Kate Gibeault
Dr. Kate Gibeault has served as the Director of the Cohen Institute for Holocaust and Genocide Studies at Keene State College since 2022. She holds a B.A. Degree (Religious Studies and English) from Connecticut College as well as a M.T.S. degree (Religion, Ethics, and Politics) and a Th.D. (Religion and Society) from Harvard Divinity School.
Trained as an anthropologist of religion, Dr. Gibeault’s primary area of expertise is memorialization and meaning making in the wake of mass atrocities. Her first major research project involved five years of ethnographic fieldwork in New York City after the September 11, 2001 attacks. She analyzed how individuals at a small 9/11 museum used practices such as memorialization, storytelling, and embodied practices to cope after this life-shattering event. Since that time, Dr. Gibeault has gone on to conduct additional research on related topics such as: religious responses to school shootings, the grieving practices of unhoused people, memory and memorialization of the Holocaust, and more. Her work has been published in peer-reviewed sources such as the MAVCOR Journal, the Oxford Encyclopedia of Religion, the Journal of Interreligious Studies, and more.

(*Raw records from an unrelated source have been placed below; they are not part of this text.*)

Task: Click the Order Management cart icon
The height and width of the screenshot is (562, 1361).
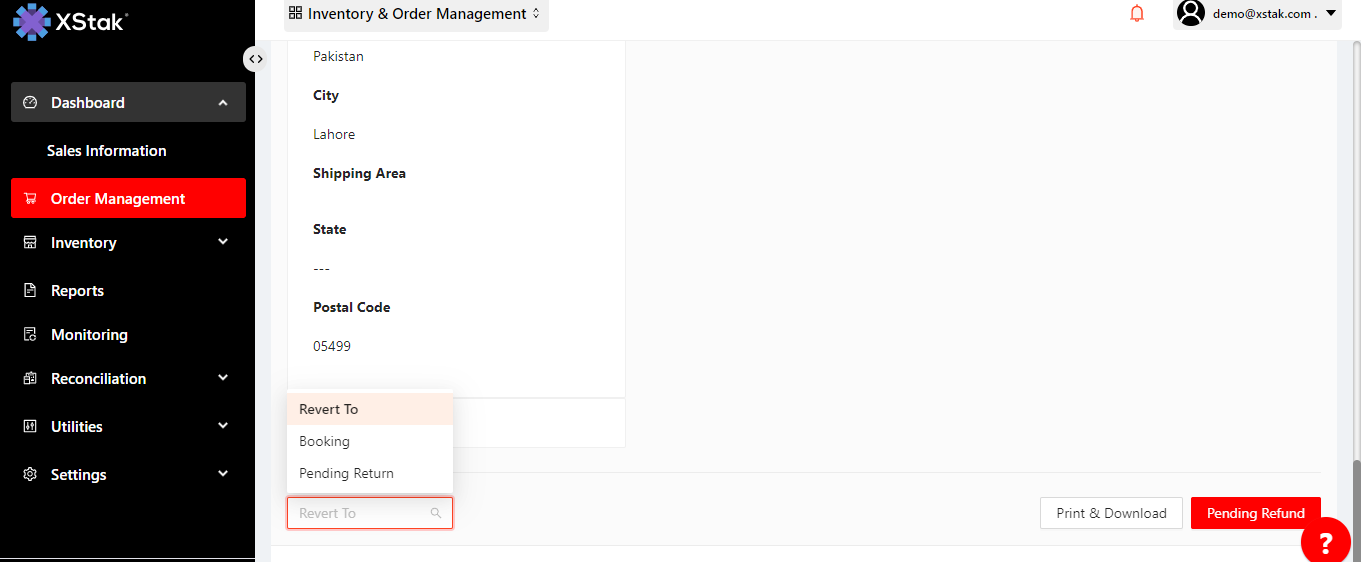Action: coord(30,199)
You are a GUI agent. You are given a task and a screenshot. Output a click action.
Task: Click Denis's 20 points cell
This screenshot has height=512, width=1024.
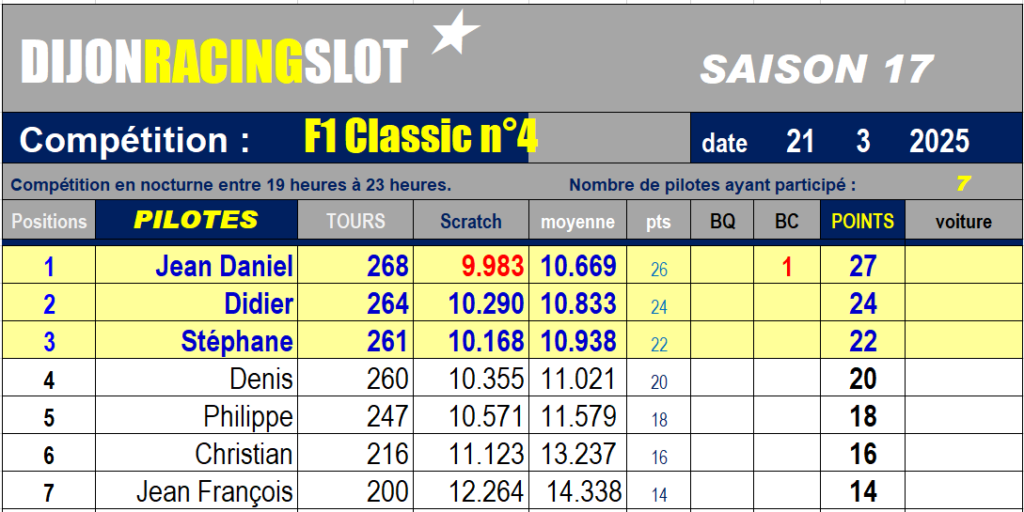[x=863, y=379]
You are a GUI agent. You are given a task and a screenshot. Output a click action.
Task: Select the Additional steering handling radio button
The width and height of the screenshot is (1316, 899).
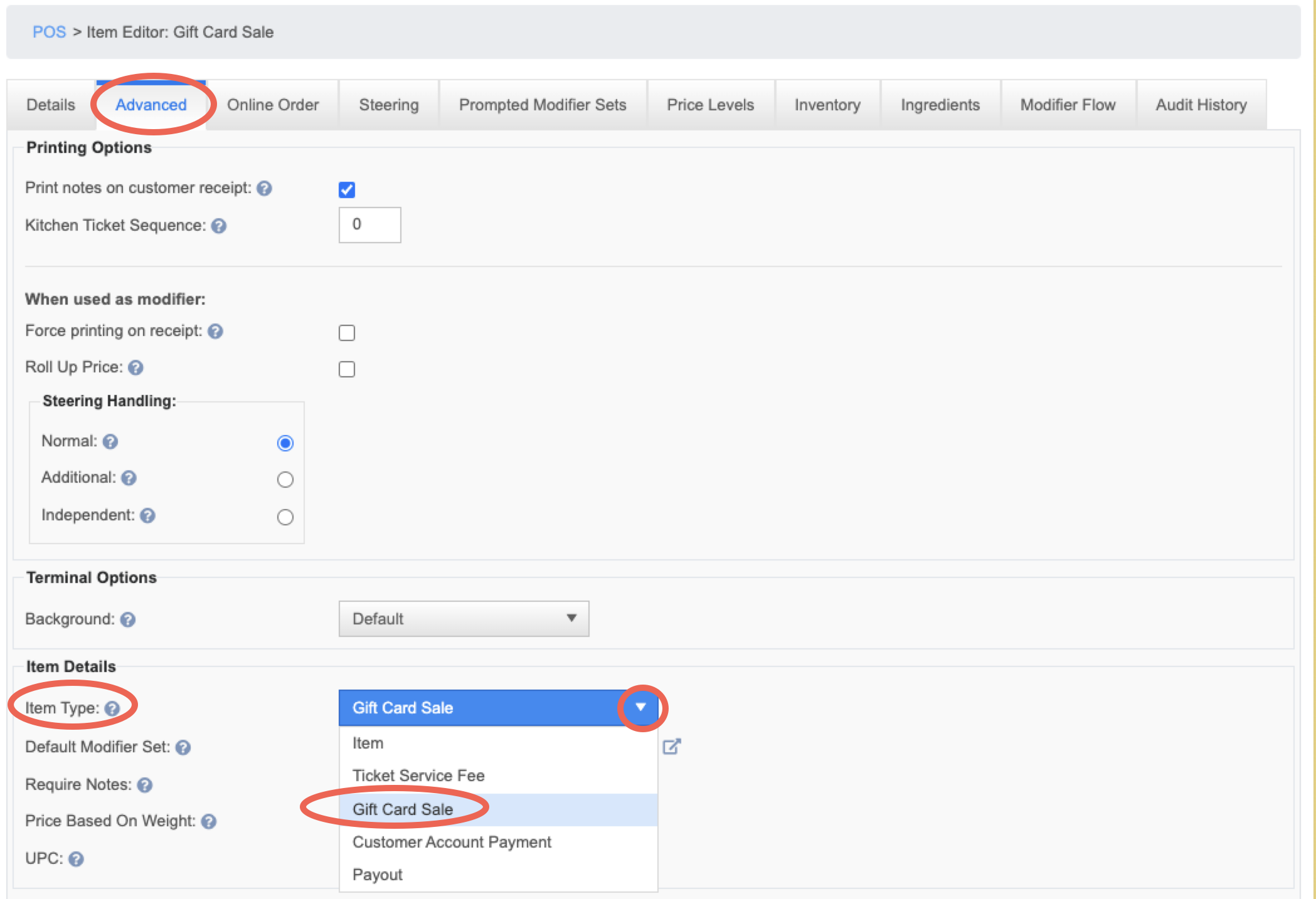pyautogui.click(x=285, y=480)
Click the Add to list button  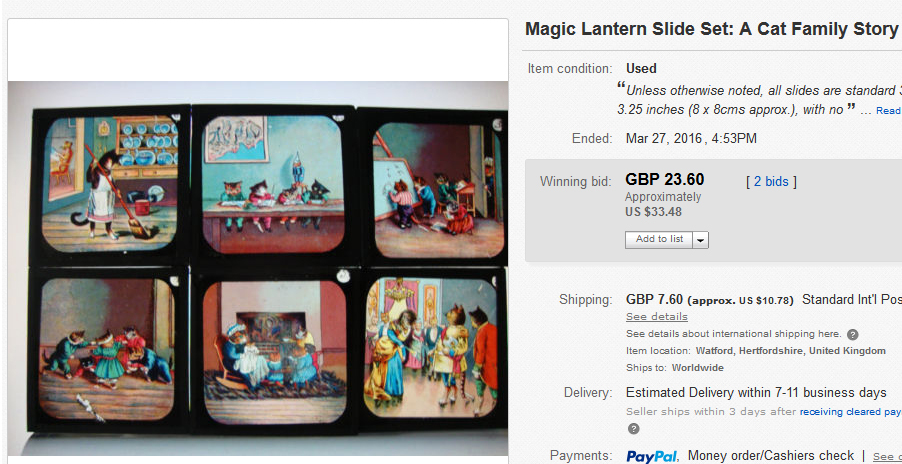[x=659, y=240]
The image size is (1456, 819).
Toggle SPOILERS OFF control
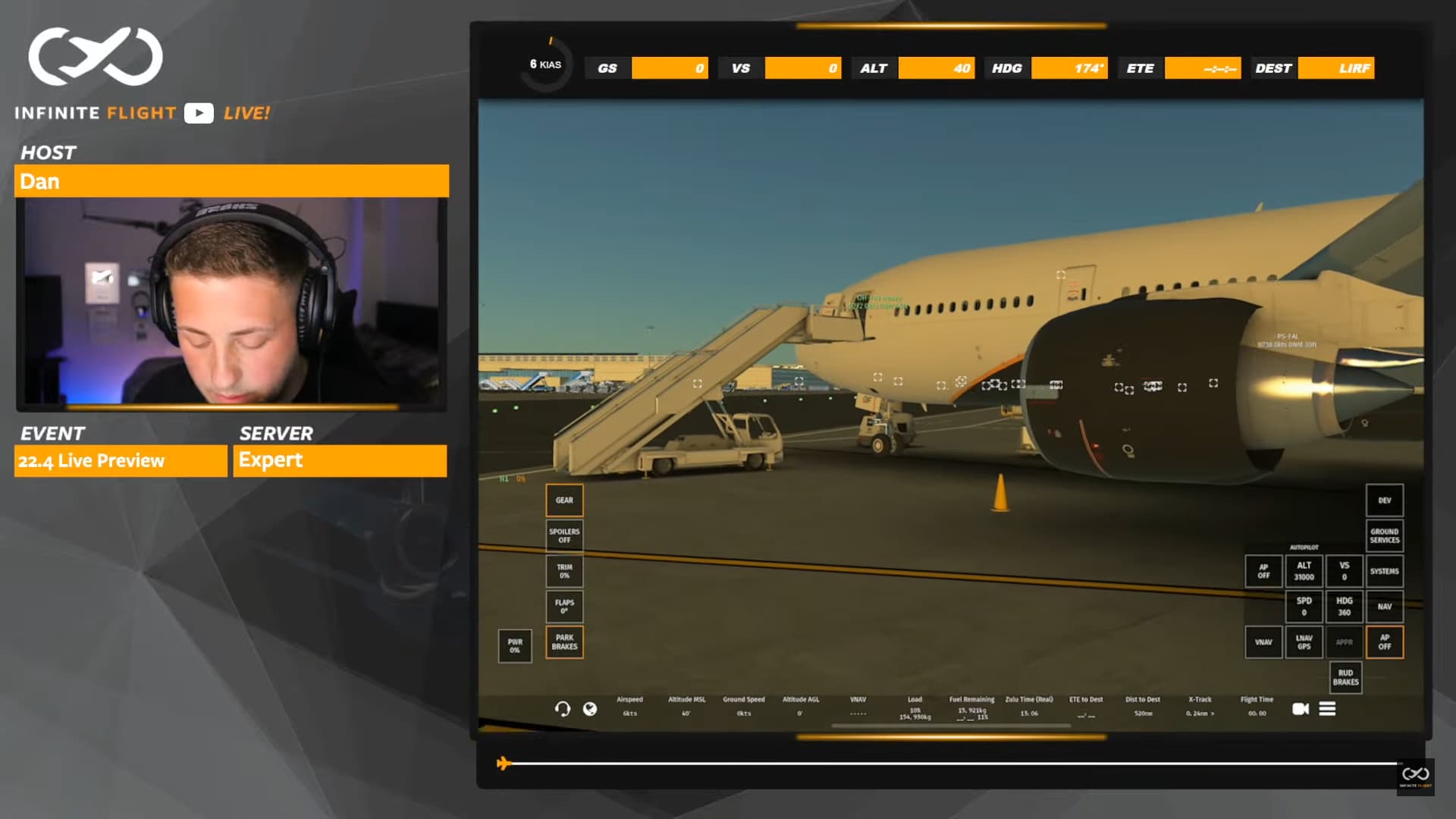564,535
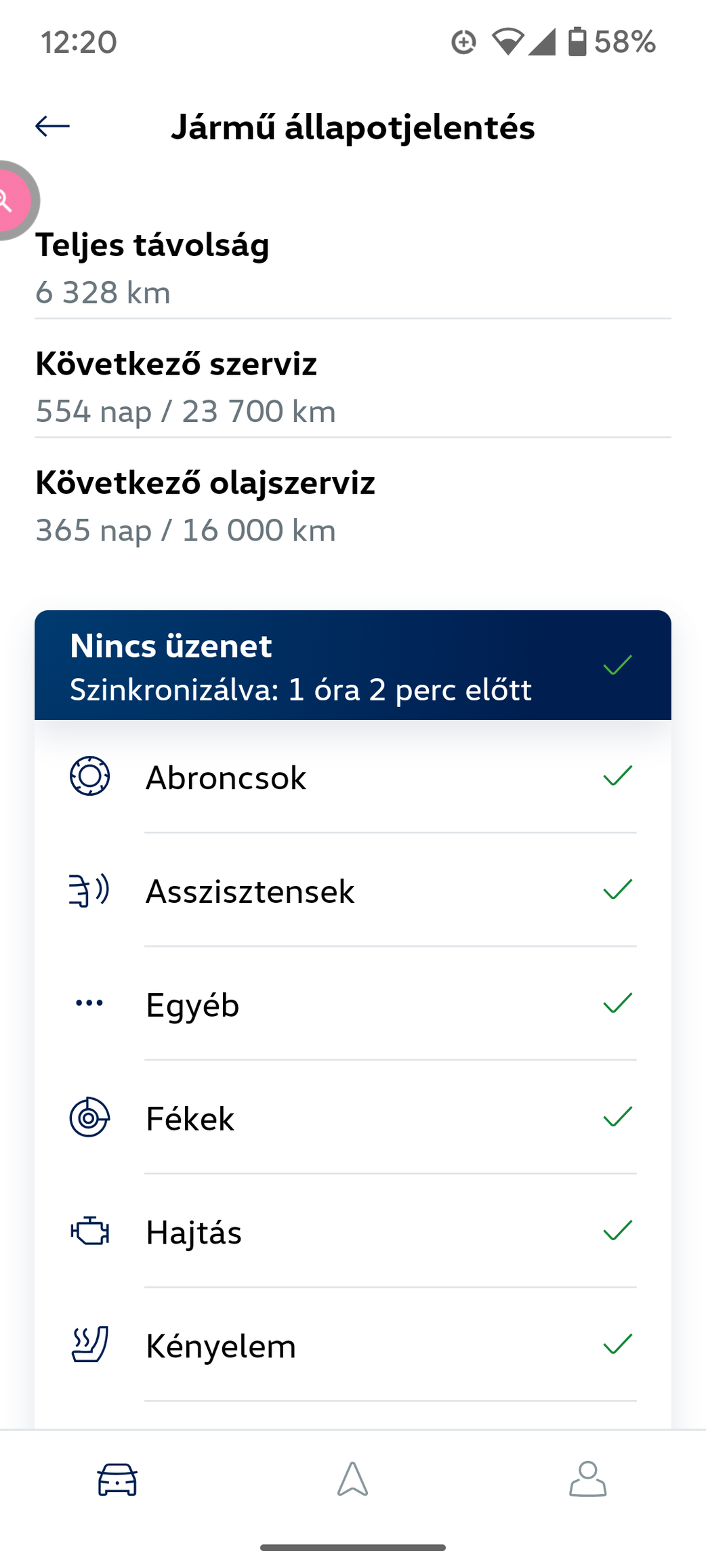Open the Következő szerviz entry
The image size is (706, 1568).
point(353,387)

At Keene State, Dr. Gibeault leads the Cohen Institute’s work in designing and implementing programs and events related to Holocaust and Genocide Studies. She also teaches undergraduate courses on topics related to the Holocaust and a graduate-level course on “Working with Communities After Trauma.”
Beyond her role at the college, Dr. Gibeault serves in a wide range of professional capacities. She is co-chair of the Teaching Religion Unit of the American Academy of Religion, an advisor to the Pluralism Project at Harvard, a board member of the NH Coalition to End Homelessness, and a member on the NH Commission for Holocaust and Genocide Education.